The "Dear Colleague" letter DeVos rolled back had required colleges to use a "preponderance of evidence" standard when evaluating sexual assault cases. That's the same level of evidence required in civil trials. DeVos' new temporary guidelines, however, recommend that universities use a higher standard of "clear and convincing evidence."
That standard still doesn't require proof beyond a reasonable doubt, as is necessary in criminal cases, but it does constitute a higher standard of evidence than the Obama-era guidelines. Other changes to the guidelines include eliminating the requirement that schools address sexual assault reports within 60 days, and allowing mediation sessions between the accuser and the accused, which wasn't allowed under the Obama guidelines. The universities ignoring DeVos' new guidelines have chosen to stick with the Obama-era recommendations.

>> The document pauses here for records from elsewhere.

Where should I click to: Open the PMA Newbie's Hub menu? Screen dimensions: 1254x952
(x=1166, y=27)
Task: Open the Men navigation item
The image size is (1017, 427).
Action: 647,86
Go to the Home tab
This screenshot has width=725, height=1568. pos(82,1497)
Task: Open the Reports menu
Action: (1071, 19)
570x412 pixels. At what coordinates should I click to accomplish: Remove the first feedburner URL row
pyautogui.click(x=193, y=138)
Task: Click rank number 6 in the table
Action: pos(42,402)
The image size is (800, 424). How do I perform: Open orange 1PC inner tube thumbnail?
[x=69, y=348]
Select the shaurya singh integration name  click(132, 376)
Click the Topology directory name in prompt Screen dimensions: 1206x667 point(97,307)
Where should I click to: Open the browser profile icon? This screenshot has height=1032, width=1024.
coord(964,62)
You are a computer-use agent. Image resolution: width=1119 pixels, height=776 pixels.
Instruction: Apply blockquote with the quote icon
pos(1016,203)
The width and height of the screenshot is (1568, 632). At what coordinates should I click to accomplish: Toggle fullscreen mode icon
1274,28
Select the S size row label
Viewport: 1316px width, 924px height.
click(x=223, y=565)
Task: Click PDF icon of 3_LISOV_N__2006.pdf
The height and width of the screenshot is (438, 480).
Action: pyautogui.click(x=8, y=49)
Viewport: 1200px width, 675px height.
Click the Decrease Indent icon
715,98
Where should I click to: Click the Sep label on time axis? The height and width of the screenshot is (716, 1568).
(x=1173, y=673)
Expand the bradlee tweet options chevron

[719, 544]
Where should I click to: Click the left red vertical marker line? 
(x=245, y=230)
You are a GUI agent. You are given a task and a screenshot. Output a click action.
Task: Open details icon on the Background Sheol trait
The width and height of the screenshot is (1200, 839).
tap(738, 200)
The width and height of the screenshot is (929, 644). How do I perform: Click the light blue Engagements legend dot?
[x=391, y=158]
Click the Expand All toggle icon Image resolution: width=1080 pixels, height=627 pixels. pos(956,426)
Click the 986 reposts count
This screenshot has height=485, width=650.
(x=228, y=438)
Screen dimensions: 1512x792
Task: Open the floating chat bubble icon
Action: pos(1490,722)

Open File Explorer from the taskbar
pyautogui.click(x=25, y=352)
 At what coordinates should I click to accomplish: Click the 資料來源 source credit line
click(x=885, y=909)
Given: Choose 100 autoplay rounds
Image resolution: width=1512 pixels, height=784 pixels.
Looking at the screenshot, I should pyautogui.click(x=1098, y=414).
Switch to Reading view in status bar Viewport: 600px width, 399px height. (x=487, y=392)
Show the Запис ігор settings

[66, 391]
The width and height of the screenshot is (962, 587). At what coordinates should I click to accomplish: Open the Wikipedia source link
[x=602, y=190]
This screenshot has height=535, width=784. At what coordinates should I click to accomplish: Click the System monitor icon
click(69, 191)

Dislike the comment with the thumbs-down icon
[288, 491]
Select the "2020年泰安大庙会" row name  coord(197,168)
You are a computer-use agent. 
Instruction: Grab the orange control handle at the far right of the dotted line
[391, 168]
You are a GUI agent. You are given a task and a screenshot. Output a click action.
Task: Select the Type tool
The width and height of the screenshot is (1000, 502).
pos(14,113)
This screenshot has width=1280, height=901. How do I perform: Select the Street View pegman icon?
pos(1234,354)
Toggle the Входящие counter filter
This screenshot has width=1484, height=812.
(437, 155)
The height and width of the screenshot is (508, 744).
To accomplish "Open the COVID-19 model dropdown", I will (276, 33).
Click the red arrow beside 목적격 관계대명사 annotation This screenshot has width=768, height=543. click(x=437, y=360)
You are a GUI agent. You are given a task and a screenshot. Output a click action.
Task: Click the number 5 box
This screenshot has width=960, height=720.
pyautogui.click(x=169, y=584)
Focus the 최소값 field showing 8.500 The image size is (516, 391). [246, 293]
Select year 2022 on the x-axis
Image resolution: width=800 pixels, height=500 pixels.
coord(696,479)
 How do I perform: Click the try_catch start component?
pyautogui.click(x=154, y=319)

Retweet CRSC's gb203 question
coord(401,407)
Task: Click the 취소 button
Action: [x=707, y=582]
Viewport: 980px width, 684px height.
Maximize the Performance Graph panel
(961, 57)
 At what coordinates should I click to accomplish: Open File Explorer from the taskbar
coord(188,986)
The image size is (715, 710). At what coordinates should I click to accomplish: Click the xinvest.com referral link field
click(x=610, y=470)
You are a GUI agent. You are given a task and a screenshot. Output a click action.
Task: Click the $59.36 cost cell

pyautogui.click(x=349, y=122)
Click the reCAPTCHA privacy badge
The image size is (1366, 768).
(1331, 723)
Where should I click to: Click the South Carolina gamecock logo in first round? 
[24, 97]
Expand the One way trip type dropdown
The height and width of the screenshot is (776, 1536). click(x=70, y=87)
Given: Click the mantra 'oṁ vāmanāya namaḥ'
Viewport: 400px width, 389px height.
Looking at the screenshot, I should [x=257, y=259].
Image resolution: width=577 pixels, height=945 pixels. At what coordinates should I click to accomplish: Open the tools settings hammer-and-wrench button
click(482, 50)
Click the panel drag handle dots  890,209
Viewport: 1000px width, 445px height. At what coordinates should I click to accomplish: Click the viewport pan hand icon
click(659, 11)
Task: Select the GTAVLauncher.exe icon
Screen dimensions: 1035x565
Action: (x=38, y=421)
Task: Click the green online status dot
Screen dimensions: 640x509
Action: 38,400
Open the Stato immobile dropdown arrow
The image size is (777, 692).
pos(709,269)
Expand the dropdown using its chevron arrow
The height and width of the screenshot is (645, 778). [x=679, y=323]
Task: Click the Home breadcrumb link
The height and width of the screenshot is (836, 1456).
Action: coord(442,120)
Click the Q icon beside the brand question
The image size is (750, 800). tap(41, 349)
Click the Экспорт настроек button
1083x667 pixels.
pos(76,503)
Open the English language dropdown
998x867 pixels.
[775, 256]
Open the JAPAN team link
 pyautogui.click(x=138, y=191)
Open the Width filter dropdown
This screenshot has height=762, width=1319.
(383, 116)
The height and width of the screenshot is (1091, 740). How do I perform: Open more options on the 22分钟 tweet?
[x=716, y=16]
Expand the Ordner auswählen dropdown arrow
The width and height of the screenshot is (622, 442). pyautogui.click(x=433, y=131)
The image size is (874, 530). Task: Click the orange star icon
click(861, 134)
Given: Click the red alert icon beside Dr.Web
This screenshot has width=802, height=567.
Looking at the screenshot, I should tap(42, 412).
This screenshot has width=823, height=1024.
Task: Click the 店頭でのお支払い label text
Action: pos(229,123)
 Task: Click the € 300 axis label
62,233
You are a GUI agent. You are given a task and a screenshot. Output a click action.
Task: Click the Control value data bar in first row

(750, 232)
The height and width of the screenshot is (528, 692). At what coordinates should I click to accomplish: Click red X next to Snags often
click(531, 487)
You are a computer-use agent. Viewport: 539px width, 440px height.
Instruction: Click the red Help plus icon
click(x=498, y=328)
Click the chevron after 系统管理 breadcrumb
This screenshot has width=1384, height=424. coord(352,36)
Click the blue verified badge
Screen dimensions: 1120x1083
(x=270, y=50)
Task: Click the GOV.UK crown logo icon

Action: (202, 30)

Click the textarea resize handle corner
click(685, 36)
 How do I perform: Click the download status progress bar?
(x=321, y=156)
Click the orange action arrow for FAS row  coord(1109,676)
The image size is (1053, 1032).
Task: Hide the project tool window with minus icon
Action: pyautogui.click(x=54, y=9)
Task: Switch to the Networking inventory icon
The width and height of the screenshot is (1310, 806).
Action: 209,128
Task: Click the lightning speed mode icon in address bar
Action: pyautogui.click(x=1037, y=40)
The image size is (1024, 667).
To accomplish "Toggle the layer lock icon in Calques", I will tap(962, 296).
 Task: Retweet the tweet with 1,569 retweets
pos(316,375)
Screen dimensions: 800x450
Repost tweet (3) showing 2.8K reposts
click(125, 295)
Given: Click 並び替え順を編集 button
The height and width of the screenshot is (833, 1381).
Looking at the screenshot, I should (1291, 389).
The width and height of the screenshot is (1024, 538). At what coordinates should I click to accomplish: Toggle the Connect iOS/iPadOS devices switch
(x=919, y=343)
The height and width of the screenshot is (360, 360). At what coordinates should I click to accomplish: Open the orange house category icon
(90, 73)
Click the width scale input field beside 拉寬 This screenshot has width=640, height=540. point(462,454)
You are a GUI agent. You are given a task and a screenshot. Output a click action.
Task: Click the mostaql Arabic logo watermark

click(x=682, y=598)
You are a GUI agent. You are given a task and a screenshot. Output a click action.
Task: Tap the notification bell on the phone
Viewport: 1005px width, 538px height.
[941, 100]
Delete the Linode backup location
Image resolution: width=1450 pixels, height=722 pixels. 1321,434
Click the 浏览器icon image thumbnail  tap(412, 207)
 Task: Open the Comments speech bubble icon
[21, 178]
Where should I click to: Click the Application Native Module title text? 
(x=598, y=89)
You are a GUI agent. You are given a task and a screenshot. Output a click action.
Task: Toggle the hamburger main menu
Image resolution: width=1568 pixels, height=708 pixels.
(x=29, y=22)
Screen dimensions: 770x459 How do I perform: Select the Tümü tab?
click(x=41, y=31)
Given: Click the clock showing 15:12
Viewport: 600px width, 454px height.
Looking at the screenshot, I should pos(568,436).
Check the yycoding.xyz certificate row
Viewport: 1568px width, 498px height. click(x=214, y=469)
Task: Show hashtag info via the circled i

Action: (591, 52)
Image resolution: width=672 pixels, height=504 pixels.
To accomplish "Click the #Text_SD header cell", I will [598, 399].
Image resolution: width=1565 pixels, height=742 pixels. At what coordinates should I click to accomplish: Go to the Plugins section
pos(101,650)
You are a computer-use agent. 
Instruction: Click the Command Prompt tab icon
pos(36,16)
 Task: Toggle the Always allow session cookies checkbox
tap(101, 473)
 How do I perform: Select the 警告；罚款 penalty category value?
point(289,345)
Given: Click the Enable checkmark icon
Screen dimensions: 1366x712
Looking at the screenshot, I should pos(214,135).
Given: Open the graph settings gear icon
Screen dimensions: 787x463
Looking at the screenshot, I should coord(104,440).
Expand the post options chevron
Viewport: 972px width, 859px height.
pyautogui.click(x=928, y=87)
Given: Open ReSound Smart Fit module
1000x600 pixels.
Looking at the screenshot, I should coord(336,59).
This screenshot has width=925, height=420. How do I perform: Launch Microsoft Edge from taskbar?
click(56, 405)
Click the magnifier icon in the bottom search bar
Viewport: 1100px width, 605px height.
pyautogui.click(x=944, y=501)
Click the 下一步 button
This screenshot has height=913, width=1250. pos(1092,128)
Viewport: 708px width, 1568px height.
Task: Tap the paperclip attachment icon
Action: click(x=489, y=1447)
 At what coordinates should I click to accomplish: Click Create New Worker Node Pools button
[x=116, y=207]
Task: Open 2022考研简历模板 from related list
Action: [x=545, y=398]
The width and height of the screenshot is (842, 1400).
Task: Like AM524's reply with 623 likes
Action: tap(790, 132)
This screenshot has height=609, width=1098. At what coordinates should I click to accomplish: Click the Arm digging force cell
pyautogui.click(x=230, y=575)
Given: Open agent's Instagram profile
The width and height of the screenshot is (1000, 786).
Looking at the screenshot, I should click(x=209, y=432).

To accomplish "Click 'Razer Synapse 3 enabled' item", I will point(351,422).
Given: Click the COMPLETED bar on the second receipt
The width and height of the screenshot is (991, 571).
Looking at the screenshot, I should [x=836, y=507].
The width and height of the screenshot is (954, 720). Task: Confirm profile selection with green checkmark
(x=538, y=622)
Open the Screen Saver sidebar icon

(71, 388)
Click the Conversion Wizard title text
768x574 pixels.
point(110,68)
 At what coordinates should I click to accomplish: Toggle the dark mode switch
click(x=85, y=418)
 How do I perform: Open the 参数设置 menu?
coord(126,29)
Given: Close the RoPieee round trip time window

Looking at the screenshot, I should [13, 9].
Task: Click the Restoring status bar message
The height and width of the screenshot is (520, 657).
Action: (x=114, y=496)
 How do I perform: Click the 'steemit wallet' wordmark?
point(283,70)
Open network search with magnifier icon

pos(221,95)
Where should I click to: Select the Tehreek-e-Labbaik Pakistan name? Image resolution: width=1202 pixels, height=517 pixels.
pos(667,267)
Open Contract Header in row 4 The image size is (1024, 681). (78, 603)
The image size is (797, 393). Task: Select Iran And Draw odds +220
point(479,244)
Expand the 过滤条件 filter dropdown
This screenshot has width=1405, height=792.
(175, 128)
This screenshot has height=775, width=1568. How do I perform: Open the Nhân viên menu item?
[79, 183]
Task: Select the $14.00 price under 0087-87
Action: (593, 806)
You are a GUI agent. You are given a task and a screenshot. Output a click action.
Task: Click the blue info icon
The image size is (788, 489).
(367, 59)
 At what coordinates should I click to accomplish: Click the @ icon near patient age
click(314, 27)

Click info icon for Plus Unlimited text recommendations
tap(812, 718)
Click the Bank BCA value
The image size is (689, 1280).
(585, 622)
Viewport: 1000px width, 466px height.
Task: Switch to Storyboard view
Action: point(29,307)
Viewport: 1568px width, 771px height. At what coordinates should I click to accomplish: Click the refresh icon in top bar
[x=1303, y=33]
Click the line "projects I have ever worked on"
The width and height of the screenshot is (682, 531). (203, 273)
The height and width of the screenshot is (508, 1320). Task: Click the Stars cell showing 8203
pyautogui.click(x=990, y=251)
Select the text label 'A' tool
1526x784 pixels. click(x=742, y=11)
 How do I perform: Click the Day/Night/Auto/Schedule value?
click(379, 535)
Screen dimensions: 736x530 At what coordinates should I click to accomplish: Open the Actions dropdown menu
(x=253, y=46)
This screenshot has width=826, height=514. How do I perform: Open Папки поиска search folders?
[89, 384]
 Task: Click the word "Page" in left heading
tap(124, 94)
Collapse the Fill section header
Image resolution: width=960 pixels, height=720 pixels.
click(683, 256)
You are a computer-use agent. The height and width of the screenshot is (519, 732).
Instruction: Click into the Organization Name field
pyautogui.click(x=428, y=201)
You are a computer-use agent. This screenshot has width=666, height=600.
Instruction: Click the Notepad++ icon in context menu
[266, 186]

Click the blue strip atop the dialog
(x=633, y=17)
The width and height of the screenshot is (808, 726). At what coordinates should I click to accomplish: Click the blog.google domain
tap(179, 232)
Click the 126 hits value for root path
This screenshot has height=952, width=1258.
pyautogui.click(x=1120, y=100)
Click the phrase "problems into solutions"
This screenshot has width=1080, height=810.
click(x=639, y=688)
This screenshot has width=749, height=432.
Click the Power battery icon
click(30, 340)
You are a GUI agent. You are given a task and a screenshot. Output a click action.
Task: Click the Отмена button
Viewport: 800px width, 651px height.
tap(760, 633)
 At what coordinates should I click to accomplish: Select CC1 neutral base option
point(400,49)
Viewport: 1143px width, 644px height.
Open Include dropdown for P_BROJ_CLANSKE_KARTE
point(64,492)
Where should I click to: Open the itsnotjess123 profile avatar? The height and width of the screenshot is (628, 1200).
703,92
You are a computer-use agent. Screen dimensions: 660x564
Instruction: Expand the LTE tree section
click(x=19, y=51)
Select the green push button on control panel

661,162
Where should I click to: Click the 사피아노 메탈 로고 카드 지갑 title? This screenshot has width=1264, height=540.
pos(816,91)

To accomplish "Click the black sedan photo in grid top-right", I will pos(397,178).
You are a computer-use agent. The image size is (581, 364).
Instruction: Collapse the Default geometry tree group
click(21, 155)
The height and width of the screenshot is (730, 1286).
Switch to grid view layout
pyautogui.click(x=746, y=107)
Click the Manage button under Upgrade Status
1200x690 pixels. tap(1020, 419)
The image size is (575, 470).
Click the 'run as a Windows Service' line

Those universities that publicly proclaimed they would maintain the previous sexual assault guidelines include schools that have dealt with high-profile cases in recent years, including Stanford and the University of Wisconsin-Madison. While schools that haven’t announced their stance could be quietly following suit, they could also be acting on the new recommendations from the Trump administration, which worries those fighting to protect survivors.
It’s important to note that the Title IX law prohibiting discrimination on the basis of sex hasn’t changed, only the federal government’s guidance on how universities should enforce the law. But Velasquez believes DeVos’ guidance fails survivors.
“Under this current administration, what we’re seeing is a disregard for the needs of survivors and a false narrative that things have been skewed in favor of survivors… which is not only false but also not taking into account how difficult and how many other barriers beyond upholding a preponderance standard [survivors face]," she tells Bustle.
Three civil rights groups sued the Education Department last month for rolling back the Obama-era guidelines, asserting that the change created a "chilling effect" and confusion on college campuses. SurvJustice, a nonprofit that provides legal assistance to survivors, also said it's seen a "decrease in the number of sexual violence survivors seeking its services" since DeVos announced her decision. The National Women's Law Center, which is providing council on the case, wrote in a statement:
"In the midst of a national conversation highlighted by the #MeToo movement about the devastating impact of sexual harassment and assault, this lawsuit seeks to reinstate survivor protections revoked by Secretary Betsy DeVos, such as the requirement that schools conduct prompt investigations following reports of sexual misconduct. The suit also seeks to remove new, discriminatory barriers the Trump Administration has put in place that disadvantage survivors of sexual violence."
DeVos previously said the of the Obama-era guidance: "Some suggest that this current system, while imperfect, at least protects survivors and thus must remain untouched. But the reality is it doesn’t even do that." However, her meetings with men's rights activists — as well as her decisions to require a higher level of evidence and give schools more time to respond to reports of assault — struck anti-sexual assault advocates as moving the issue in the wrong direction.